Defense Industry Calls for Pentagon Clarity on Software Security Verification

A new Pentagon report reveals that defense technology companies are urgently requesting clearer guidelines from the Department of Defense regarding software security compliance, citing a significant lack of standardized processes for verifying software attestations. The concerns, stemming from analysis of over 400 industry responses, highlight a critical need for consistency in how the DOD assesses and approves software used in military applications.

The report, released by Pentagon Acting Chief Information Officer Katie Arrington, underscores a disconnect between broad agreement on what constitutes secure software practices and how the DOD expects that compliance to be demonstrated. Vendors expressed uncertainty over what constitutes a valid attestation, including the required evidence and the frequency of verification.

Streamlining Security Through SWFT

The push for clarity comes as the DOD accelerates its Software Fast Track (SWFT) initiative, launched in April. SWFT aims to drastically reduce the time it takes to get secure software into the hands of military personnel and defense agencies, streamlining the often-cumbersome Authority to Operate (ATO) process.
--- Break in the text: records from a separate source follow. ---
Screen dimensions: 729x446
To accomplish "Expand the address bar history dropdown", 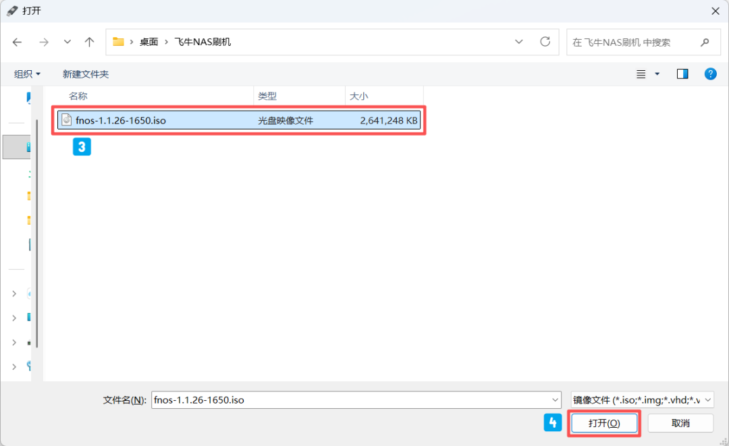I will 519,42.
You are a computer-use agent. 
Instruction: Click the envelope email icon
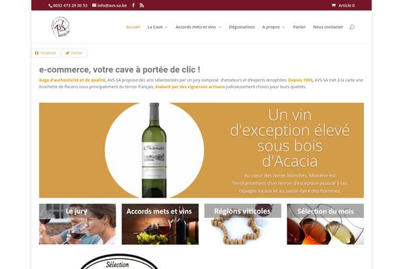[94, 5]
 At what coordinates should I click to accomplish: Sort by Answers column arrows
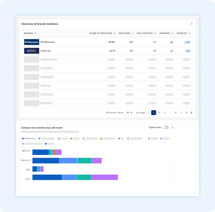pos(172,33)
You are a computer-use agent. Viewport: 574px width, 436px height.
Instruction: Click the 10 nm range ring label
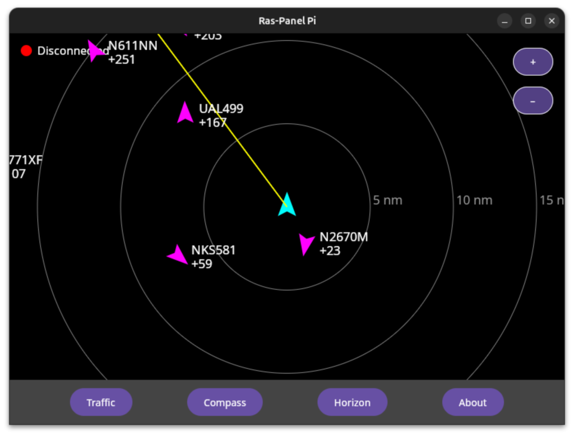coord(474,201)
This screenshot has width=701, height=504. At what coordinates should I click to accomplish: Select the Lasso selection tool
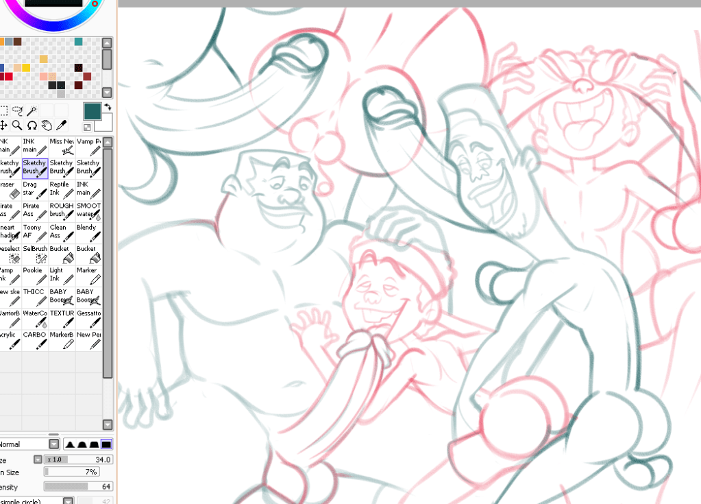click(17, 109)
The initiative, originally conceived under the Trump administration – which at the time rebranded the DOD as the “War Department” – seeks to provide greater assurance that applications meet stringent security requirements.

According to Arrington, the feedback gathered through three Requests for Information (RFI) will be instrumental in transforming the department’s approach to software security and safeguarding long-term military advantages. “These responses will directly inform how we evolve our practices,” she stated in the report’s foreword.
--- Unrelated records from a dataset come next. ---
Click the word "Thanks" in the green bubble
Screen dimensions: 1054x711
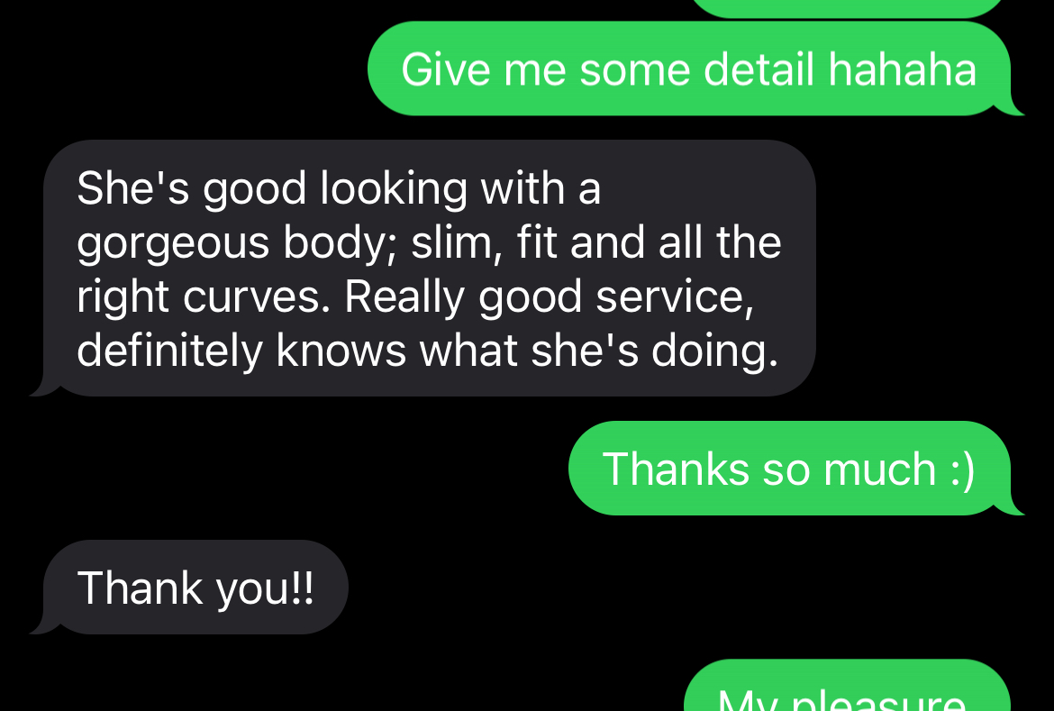point(676,469)
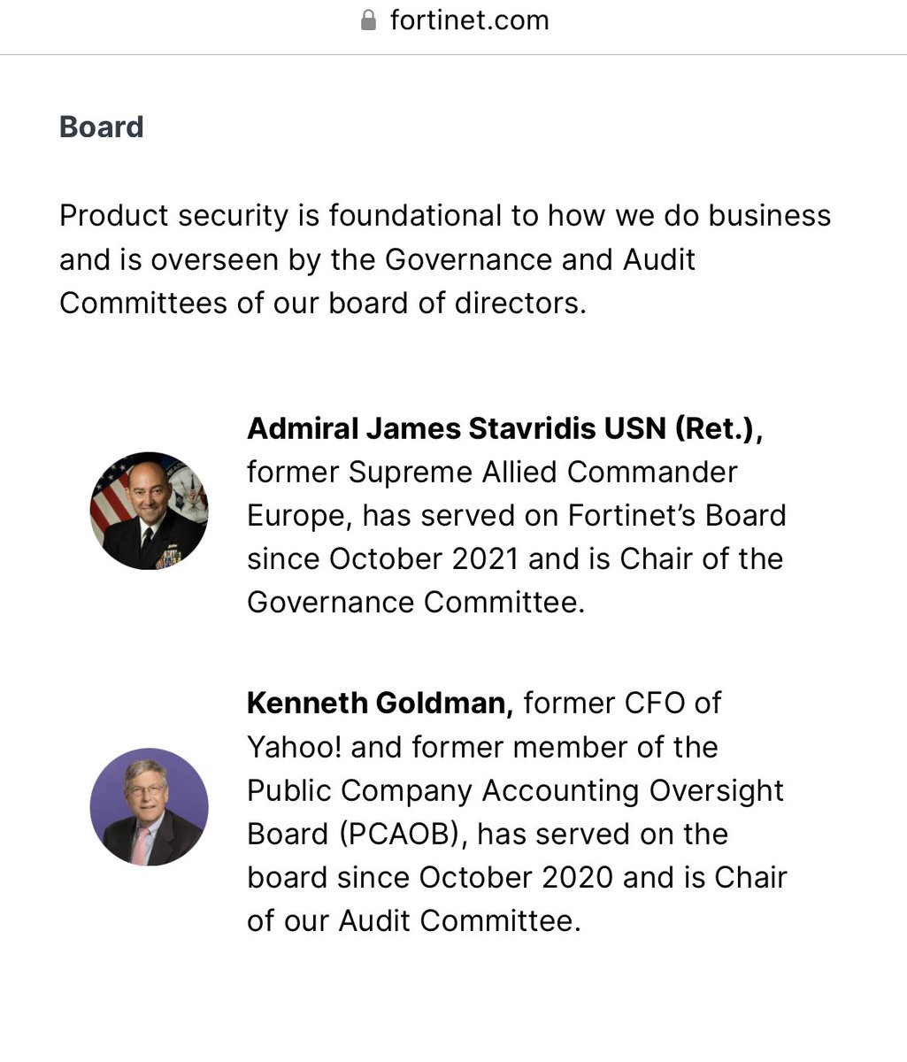The image size is (907, 1062).
Task: Open Admiral James Stavridis's circular portrait photo
Action: pyautogui.click(x=149, y=511)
Supply Chain Security & Standards Alignment

The first RFI focused specifically on software supply chain security tools. Industry participants demonstrated strong alignment with established frameworks and standards, particularly those developed by the National Institute of Standards and Technology (NIST). Guidance on secure software development, robust cybersecurity controls, and effective supply chain risk management were frequently cited. The Open Worldwide Application Security Project (OWASP) guidelines also emerged as a common reference point.

Despite this consensus on foundational standards, companies reported significant challenges. A key obstacle is the absence of consistent and standardized methods for software attestations, making it difficult to document compliance and integrate security requirements into existing workflows. Other hurdles include limited resources, a lack of visibility throughout the supply chain, and ingrained organizational cultural barriers.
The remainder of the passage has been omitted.